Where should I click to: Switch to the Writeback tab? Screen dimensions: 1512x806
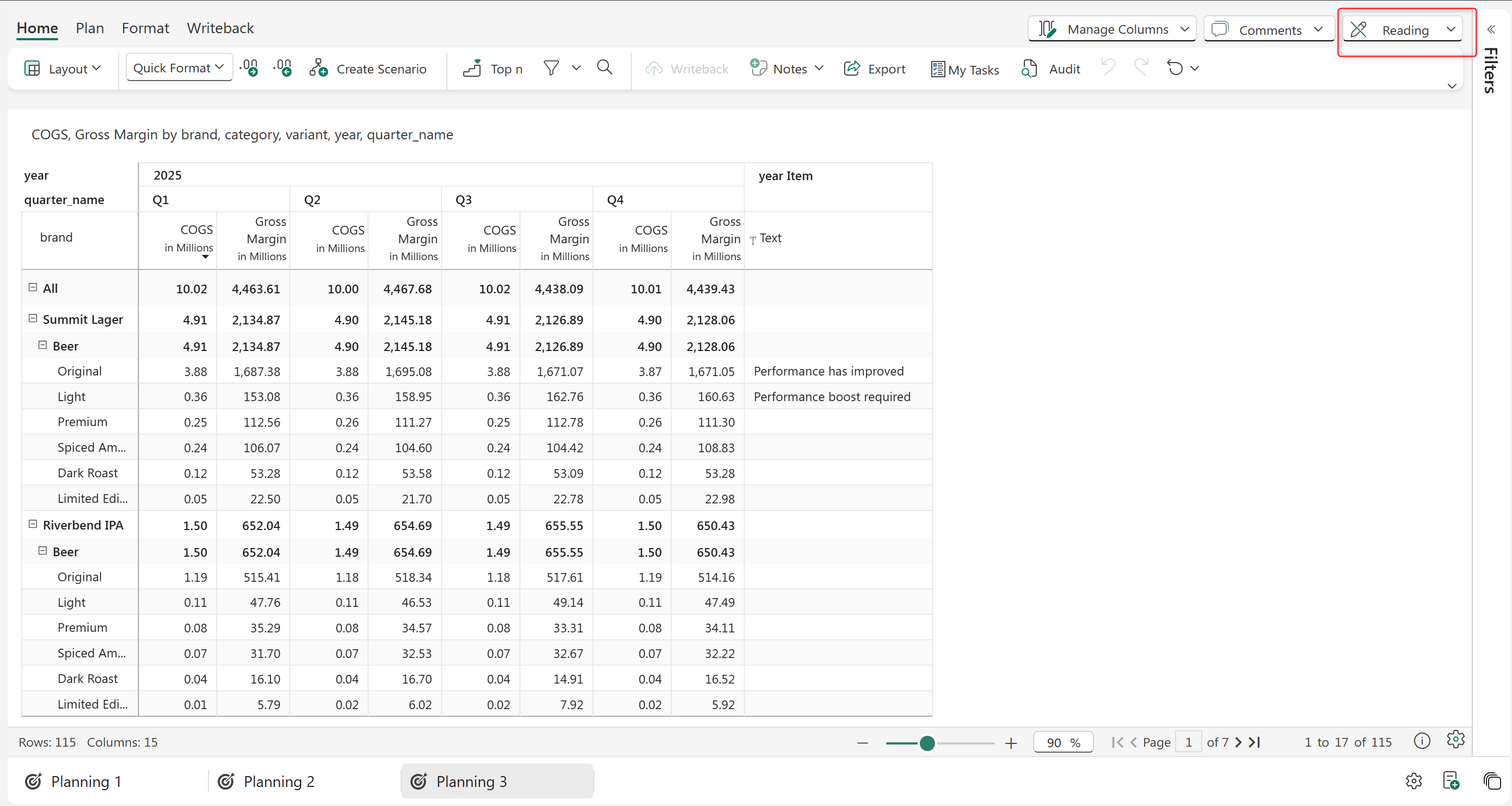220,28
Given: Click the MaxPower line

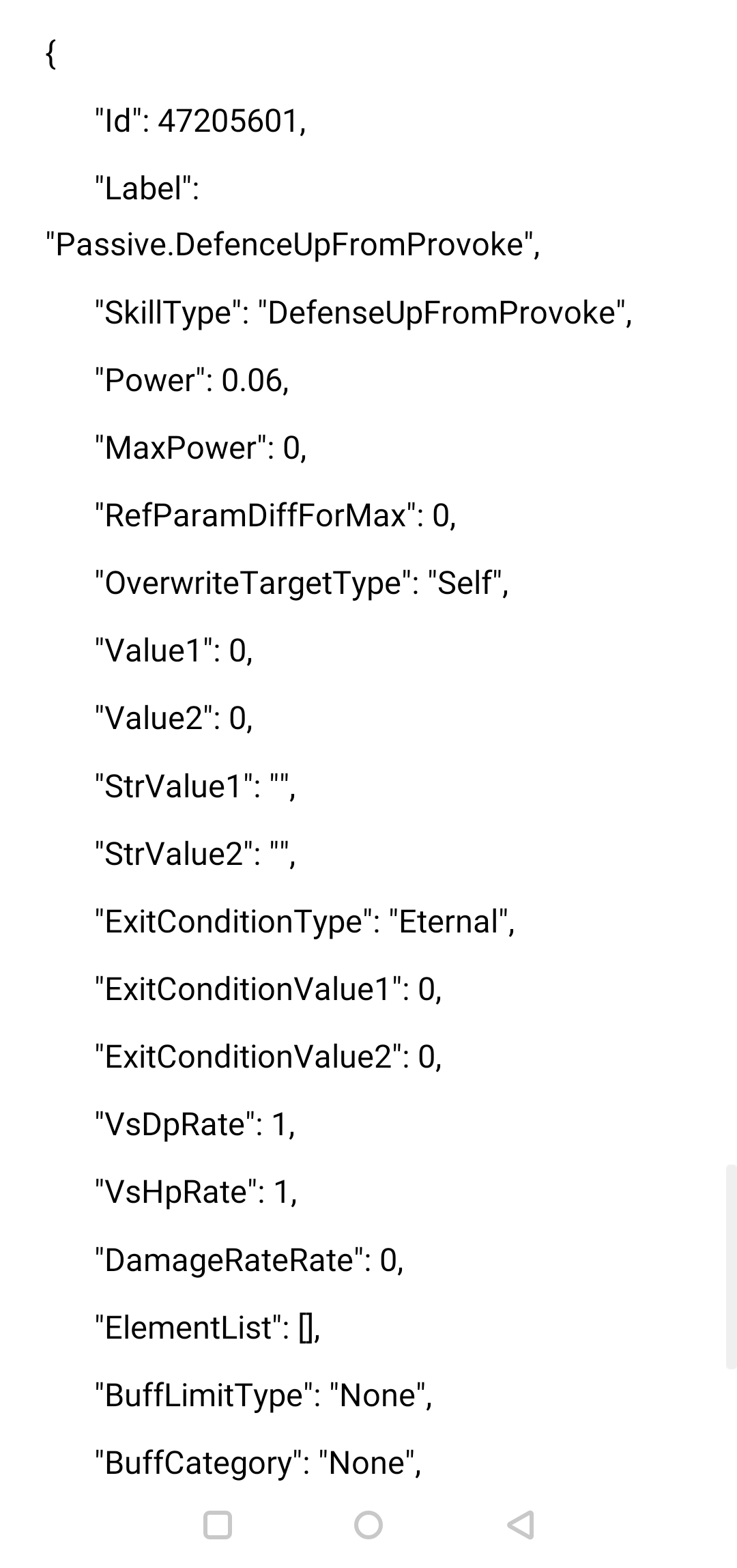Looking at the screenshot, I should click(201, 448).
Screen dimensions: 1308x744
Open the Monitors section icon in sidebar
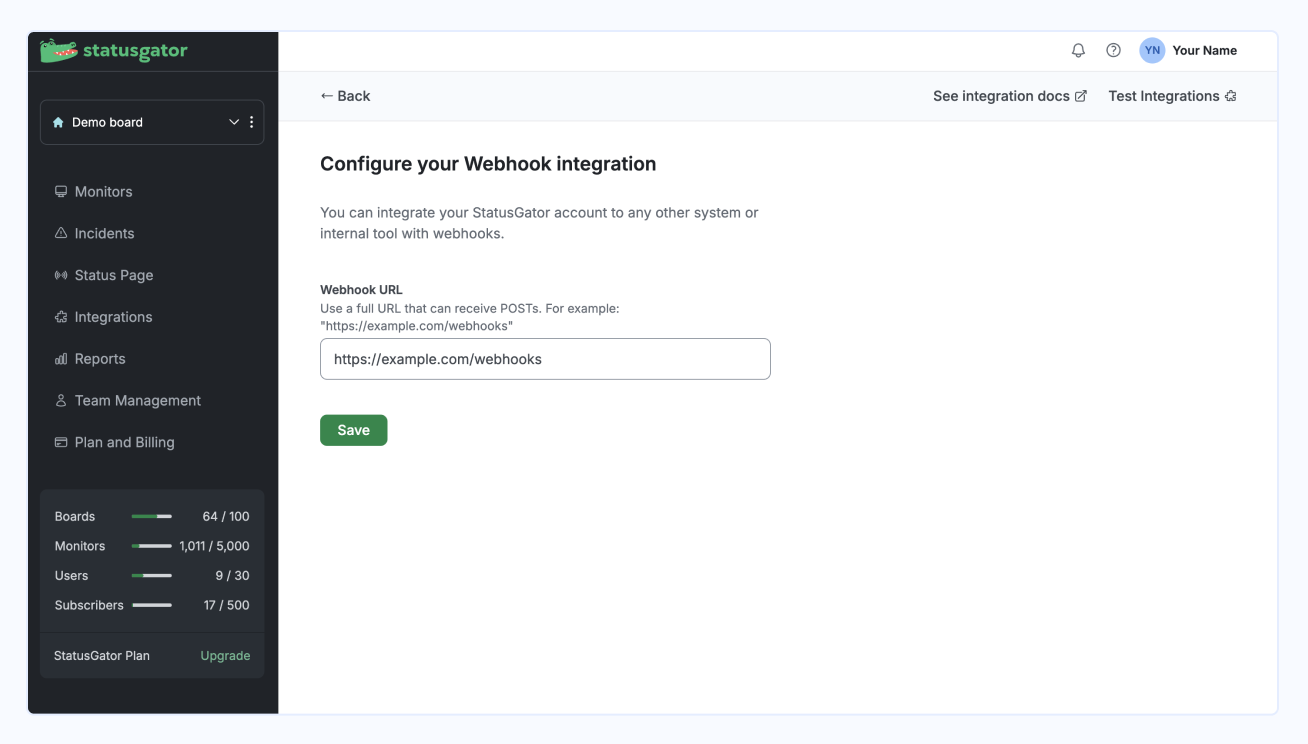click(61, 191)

..............................

◆ Given problem ◆
Rewrite the records above as a numbered list, one line per item, skipping blank lines and omitting the pictures.

◆ Answer below ◆
1. Where should I click to: Switch to the Writeback tab? Screen dimensions: 1512x806
2. 220,28
3. Given: Click the MaxPower line
4. Looking at the screenshot, I should click(201, 448).
5. Screen dimensions: 1308x744
6. Open the Monitors section icon in sidebar
7. click(61, 191)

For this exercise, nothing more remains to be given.